You'll have to zoom in on map view to follow this. I missed the correct access road. The GPS track shows me that the turn point off the highway was after all three of those little roads just past the two creeks. There is a second dirt pile just before that wrong road that made me think it was the correct one. I knew there was a potential for that, but I wasn't super worried about it, because they all go to the same place: Huff Creek Road. Unfortunately we must have driven past my right turn off without my noticing, and the creek that I crossed was the one on the other side of the geohash. So I was going up a road that angled away from the geohash and none of the trails, private property or no, would have led to it.

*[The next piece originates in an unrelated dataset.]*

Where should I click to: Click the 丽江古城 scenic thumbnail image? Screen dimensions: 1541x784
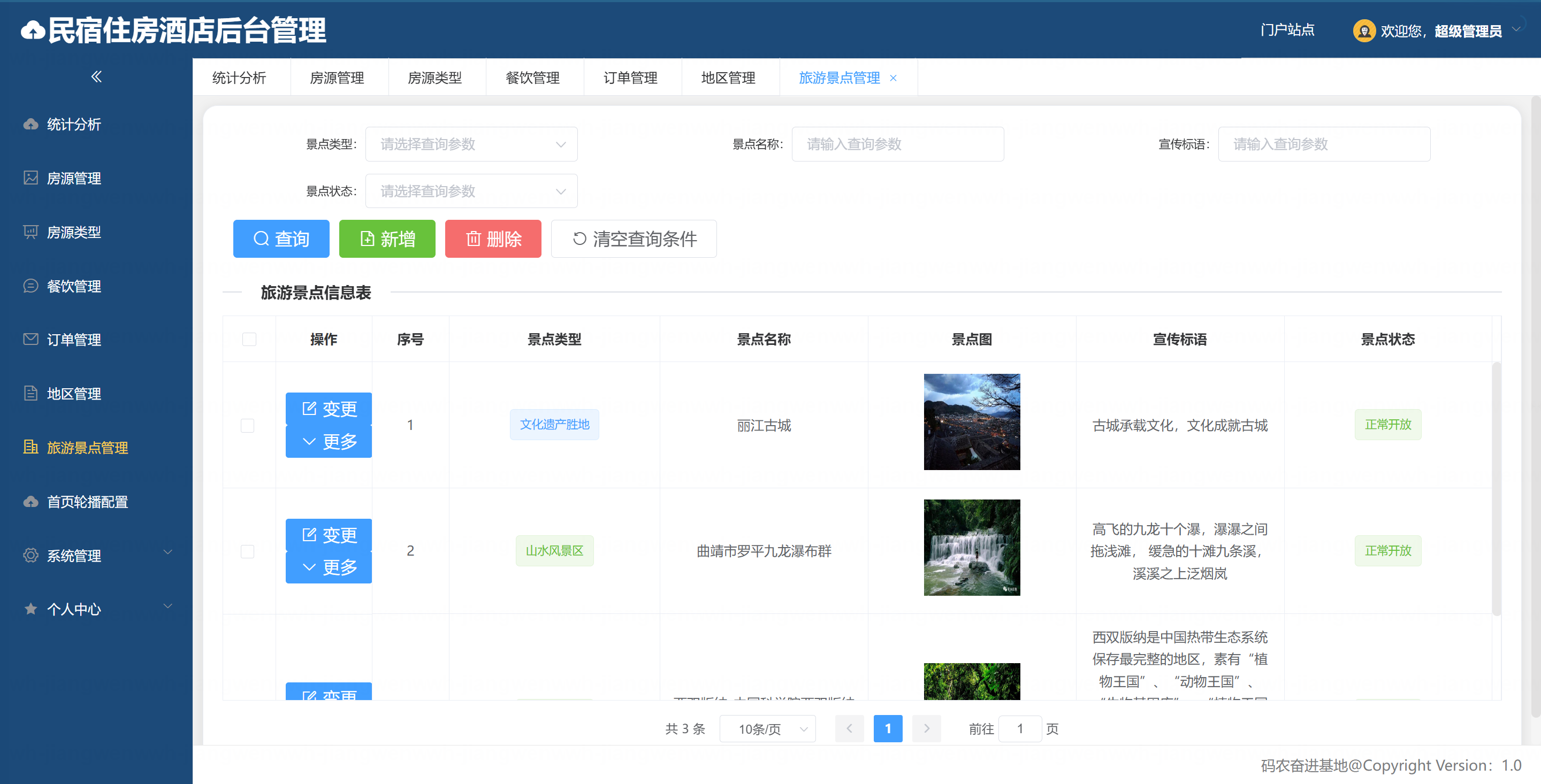click(x=972, y=421)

I would have found it eventually had I more time, because I would have kept turning right looking for a way in until I got back to where I started. Too bad I didn't do that in the other direction.
All I needed to do after the first unsuccessful road was turn around, go back to the other creek and find the road just the other side of it. Then this would have been a successful geohash. I should have drawn out a scale map and copied all the turn coordinates before trying this. It was a glorious expedition anyway.
I'm going to call it Failed - Technology, not that the technology let me down, but that I should have better maps in the GPS and should have looked up turn by turn coordinates (that's such a hassle) for the trip. I'm annoyed with myself for this one.